Intraspecific plasticity in hydraulic and stomatal regulation under drought is linked to aridity at the seed source in a wild pear species.

Adaptations of fruit trees to future climate are a current research priority due to the rapid increase in air temperature and changes in precipitation patterns. This is aimed at securing sustainable food production for our growing populations. Key physiological traits in trees conferring drought tolerance are resistance to embolism and stomatal control over water loss. Recently, we have shown in the field that a native wild pear species performs better under drought than two cultivated pear species. A comparative greenhouse study was conducted to investigate traits associated with drought tolerance in four ecotypes of a wild pear species (Pyrus syriaca), compared to a wild pear species (Pyrus betulifolia) commonly used as a pear rootstock. Seed sources were collected from semi-arid, sub-humid, and humid sites across northern Israel.

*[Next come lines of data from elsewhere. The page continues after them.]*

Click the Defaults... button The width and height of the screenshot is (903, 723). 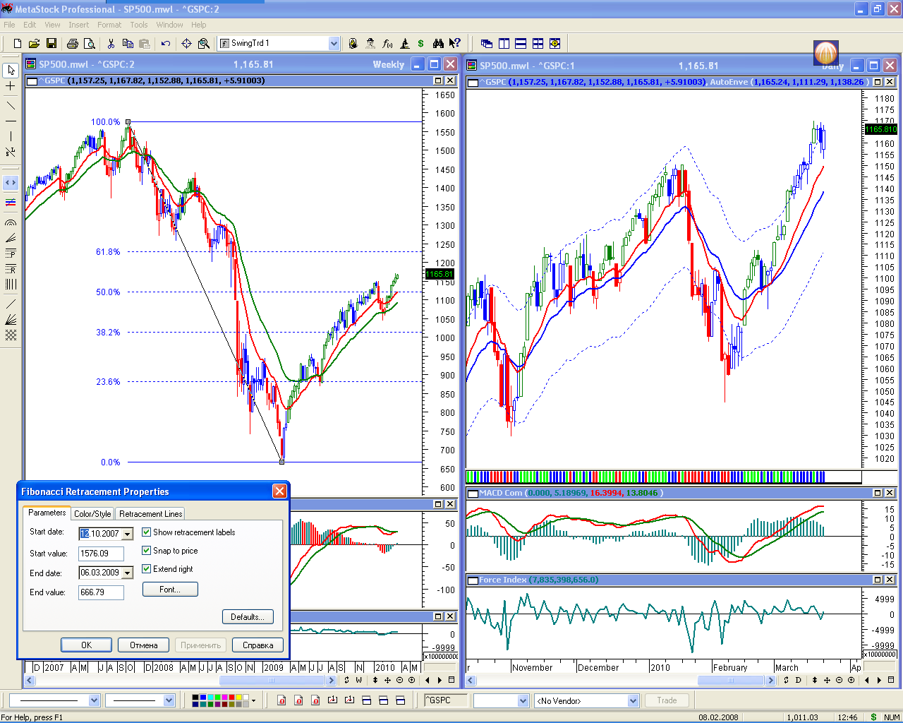(248, 617)
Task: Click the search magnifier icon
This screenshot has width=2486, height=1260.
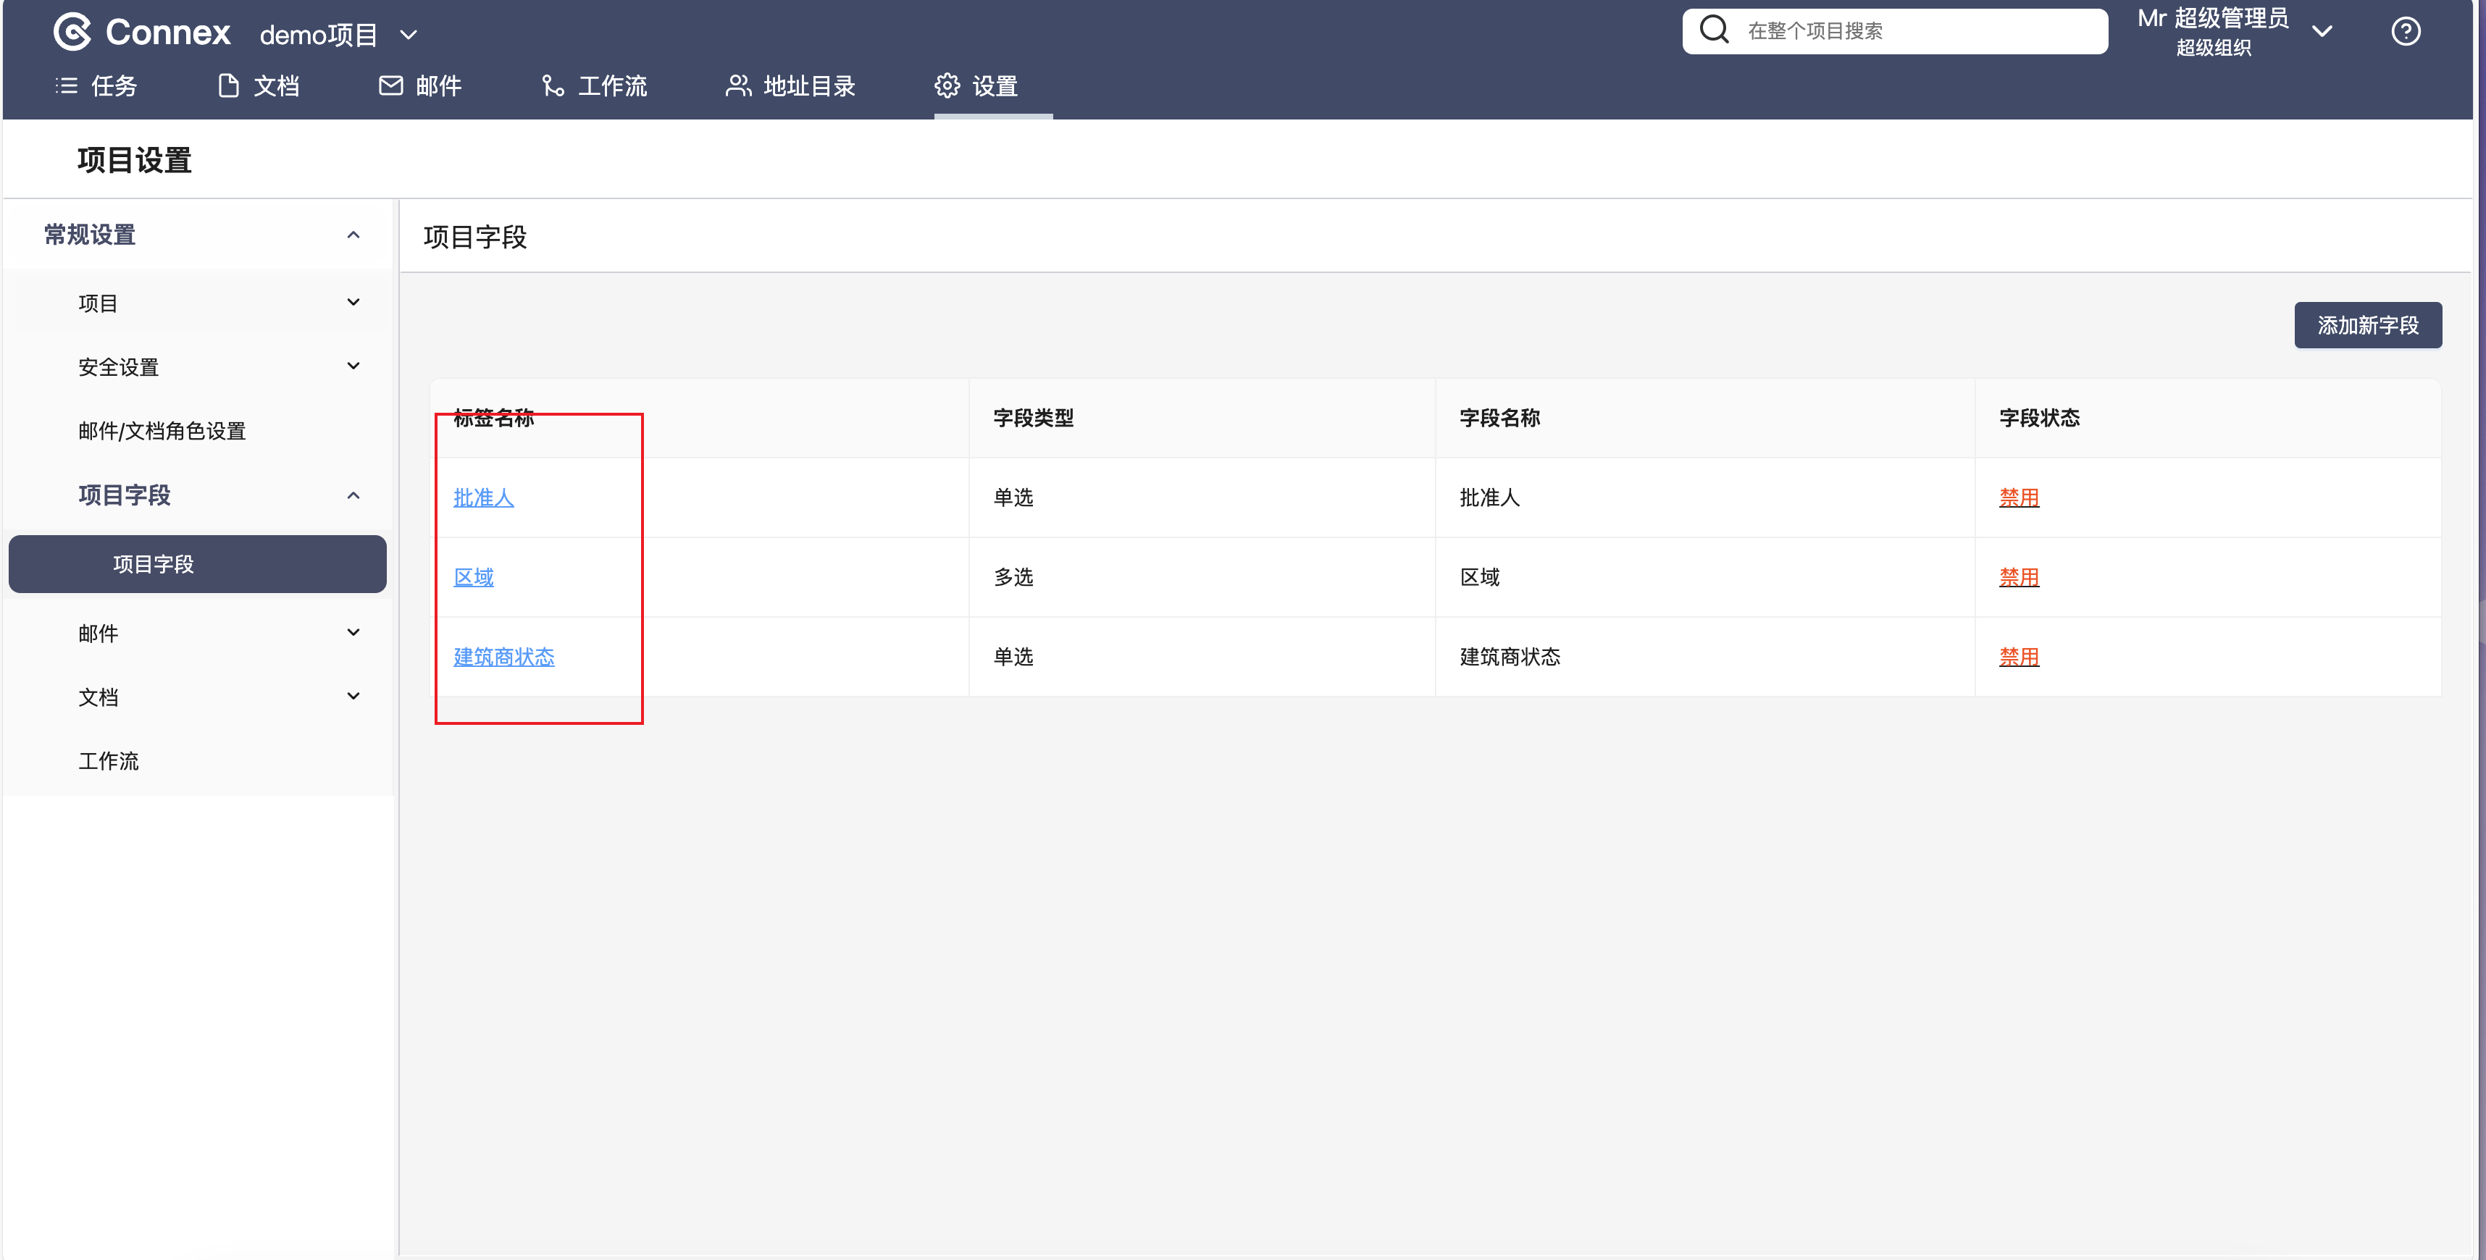Action: pyautogui.click(x=1714, y=30)
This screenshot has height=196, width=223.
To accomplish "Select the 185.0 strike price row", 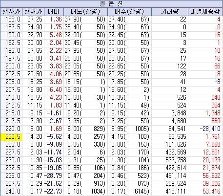I will click(111, 19).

Measurements of water relations, leaf physiology, hydraulic conductivity, and percent loss of hydraulic conductivity (PLC) were conducted under standard irrigation, drought, and recovery from drought. The four P. syriaca ecotypes maintained significantly higher leaf gas exchange values and water-use efficiency, and had lower PLC than the rootstock species under prolonged drought as well as during recovery. Across the four ecotypes, stomatal closure occurred at stem water potential (Ψ) around -3.5 MPa, however Ψ at 50% PLC ranged from -4.1 MPa in the humid ecotype to -5.2 MPa in one of the semi-arid ecotypes, rendering the latter with a higher hydraulic safety margin (the Ψ difference between stomatal closure and 50% PLC). Divergence of the ecotypes in xylem vulnerability to embolism closely matched the mean annual precipitation at their seed sources. Thus, selection of pear ecotypes from populations in semi-arid sites may be better than the currently-used plant material for preparing our cultivated species for hotter and drier future climate.